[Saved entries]
+===+

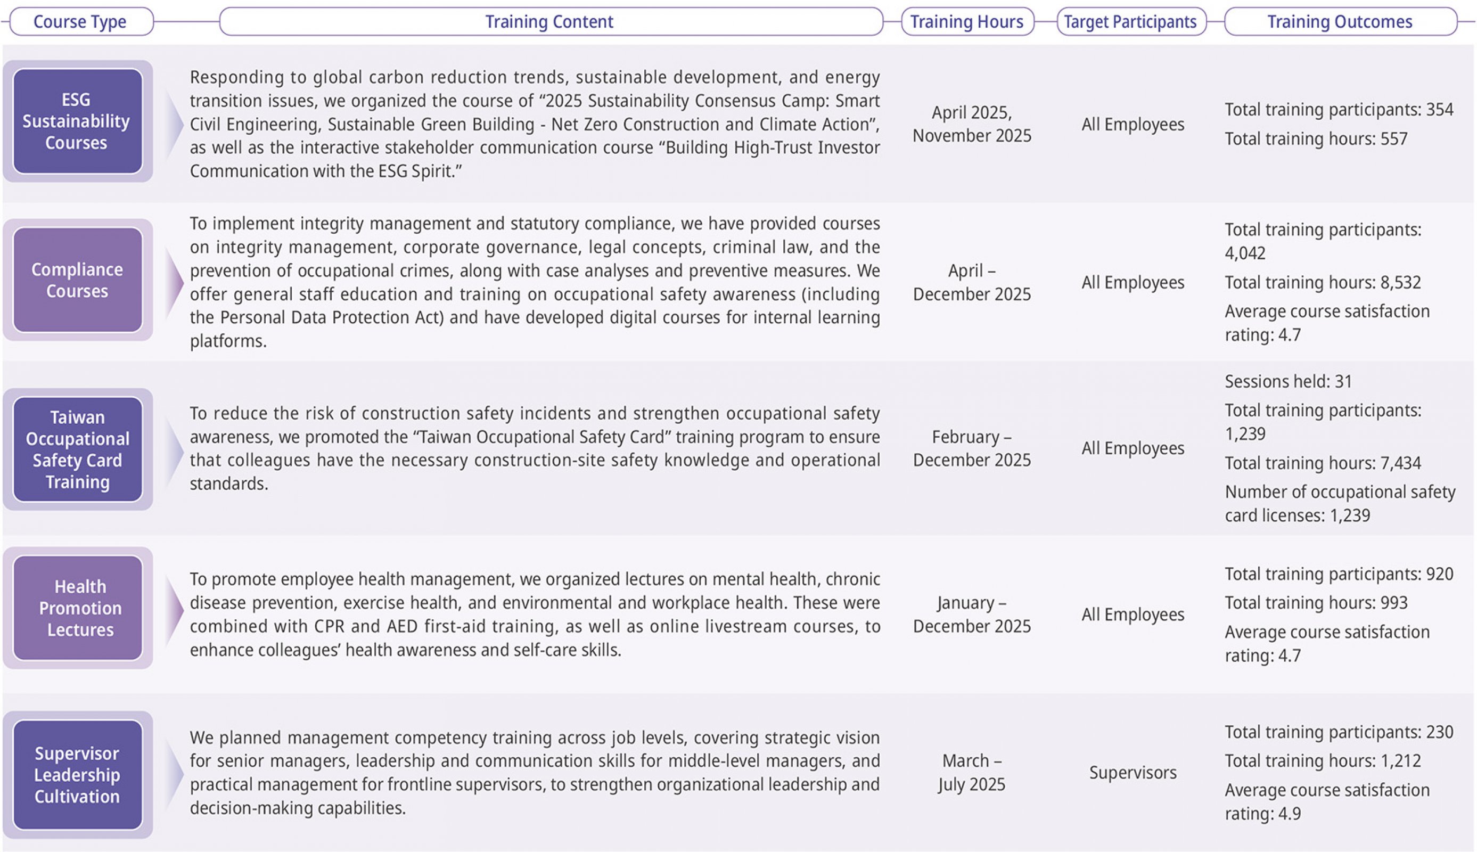Select the Health Promotion Lectures box

coord(78,608)
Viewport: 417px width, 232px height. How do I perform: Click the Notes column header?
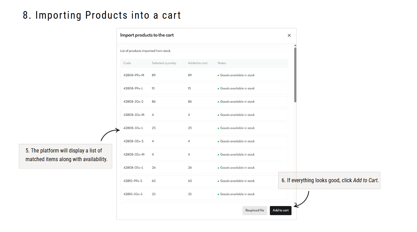(x=222, y=63)
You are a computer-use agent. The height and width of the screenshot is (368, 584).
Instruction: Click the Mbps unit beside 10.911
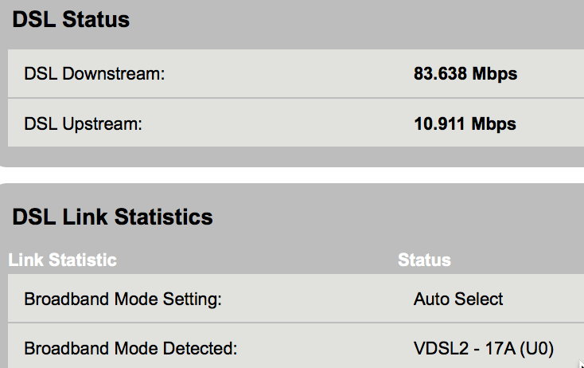point(494,124)
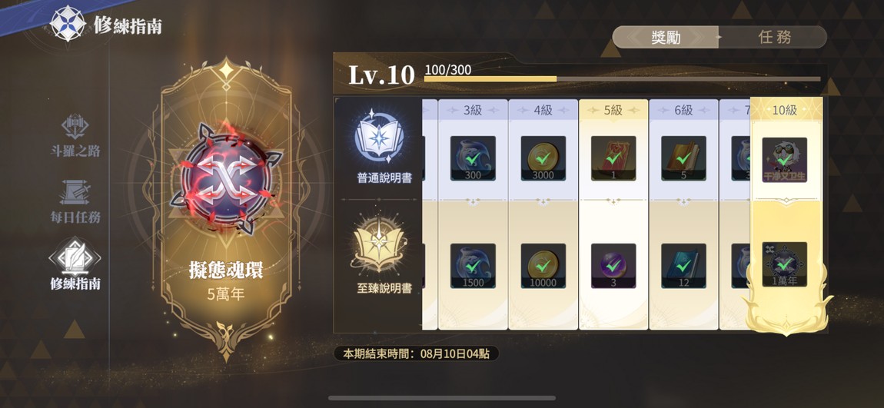Image resolution: width=884 pixels, height=408 pixels.
Task: Tap the level 3 normal reward 300 item
Action: (473, 158)
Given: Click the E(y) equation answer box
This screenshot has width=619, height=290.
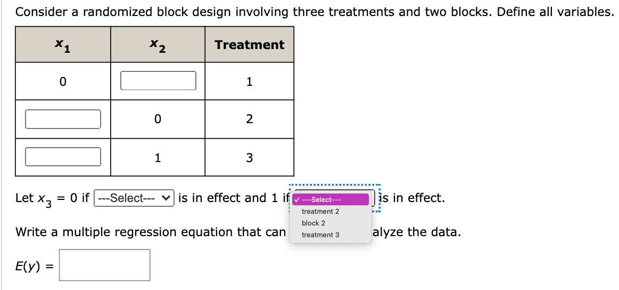Looking at the screenshot, I should pos(105,265).
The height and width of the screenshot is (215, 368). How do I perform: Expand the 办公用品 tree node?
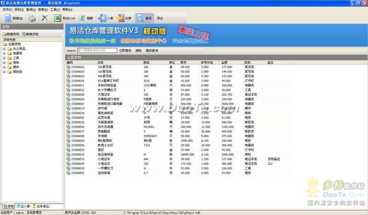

+===+

#### [Your instructions]
Pick up at the line containing "Viewport: 417px width, 232px" and copy each line exactly until the data ends, including that last line; copy no pictures.

#### [Answer for the task]
Viewport: 417px width, 232px height. How do I perform: Click the Notes column header?
(x=222, y=63)
You are a computer-use agent. The height and width of the screenshot is (368, 584).
Instruction: Click the Mbps unit beside 10.911
point(494,124)
Image resolution: width=884 pixels, height=408 pixels.
Task: Tap the level 3 normal reward 300 item
Action: (473, 158)
Given: Click the E(y) equation answer box
This screenshot has width=619, height=290.
Looking at the screenshot, I should pos(105,265).
The height and width of the screenshot is (215, 368). How do I perform: Expand the 办公用品 tree node?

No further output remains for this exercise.